Quakers in the World

Quakers in the World

Quaker Entomologists

The interest of 18th and 19th Century Quakers in observing the natural world led to a flourishing of Quaker scientists, particularly in the fields of botany, meteorology and astronomy – as well as a small but influential group of entomologists.

Thomas Say (1787 – 1834) was an American apothecary and a self-taught naturalist. In 1812 he became one of the founders of the Academy of Natural Sciences in Philadelphia. He made scientific expeditions to many parts of the North American continent, studying and describing insects and shells. In his book, American Entomology, Say described more than a thousand species of beetles, hitherto unknown, as well as many other insect species and seven species of snake.

In 1825, Say became involved with a attempt by the Scottish social reformer, Robert Owen, to establish a Utopian community in Indiana called New Harmony based on the principles of cooperation, brotherly love and universal education. Although the Utopian community quickly failed, New Harmony did become a centre for scientific learning. Say is buried there.

Edward Newman (1801 – 1876) was a British entomologist. Despite leaving school at sixteen, he was a founder member of the Entomological Club, a member of the Linnean Society and a founder of the Entomological Society in 1833. He was the first editor of The Entomological Magazine (later The Entomologist). He did important work on the classification of British insects into natural orders. He also worked on dinosaur fossils and suggested that Pterosaurs could be warm blooded and covered in hair – an idea disputed in his time but surprisingly close to modern theories. Like other Quakers in the early part of the 19th C, Newman appears to have been sceptical about Charles Darwin’s theory of Evolution.

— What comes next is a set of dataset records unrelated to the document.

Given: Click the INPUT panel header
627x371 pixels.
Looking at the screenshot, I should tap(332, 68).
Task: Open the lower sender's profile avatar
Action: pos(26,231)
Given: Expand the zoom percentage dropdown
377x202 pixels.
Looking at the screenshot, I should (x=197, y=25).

The two brothers Henry Doubleday (1808-1875) and Edward Doubleday (1811– 1849), were born into a Quaker family in the east of England and were cousins of the horticulturalist Henry Doubleday, for whom the Henry Doubleday Research Association (now Garden Organic) was named. The two brothers spent much time during their childhood observing and collecting insects in Epping Forest.

Edward Doubleday is best known as a lepidopterist and author of The Genera of Diurnal Lepidoptera. However he also travelled to New York state where he collected and catalogued insects, including several new species of stonefly. He is almost certainly the first naturalist to use sugar to attract moths for study.

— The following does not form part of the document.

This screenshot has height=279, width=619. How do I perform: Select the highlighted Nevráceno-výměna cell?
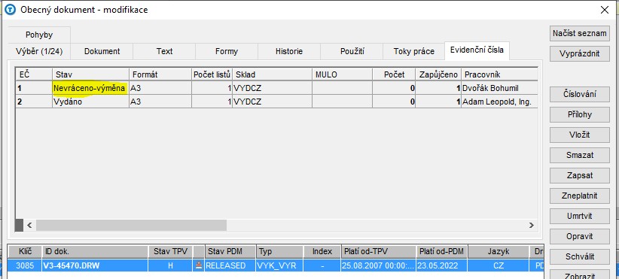click(91, 88)
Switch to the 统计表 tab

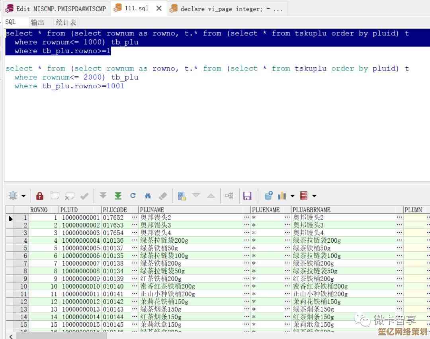coord(66,22)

His brother, Henry Doubleday wrote the first catalogue of British butterflies and moths, Synonymic List of the British Lepidoptera and named a number of new species of moth, as well as writing Nomenclature of British Birds. Newman described his as “knowing more about butterflies and moths than all the other Entomologists in the Kingdom.”

Mary Townsend (1814-1851) was from a prominent Quaker family in Philadelphia. She suffered from a recurring illness that caused her to temporarily lose her sight. She was fascinated by the behaviour of insects and while bedridden in 1844 wrote Life in the Insect World, or Conversations upon Insects, Between an Aunt and her Nieces. It was a book aimed at children which became popular with adults too. Her work influenced other women scientists, including her friend Graceanna Lewis (see below) and Swedish naturalist Fredrika Bremer.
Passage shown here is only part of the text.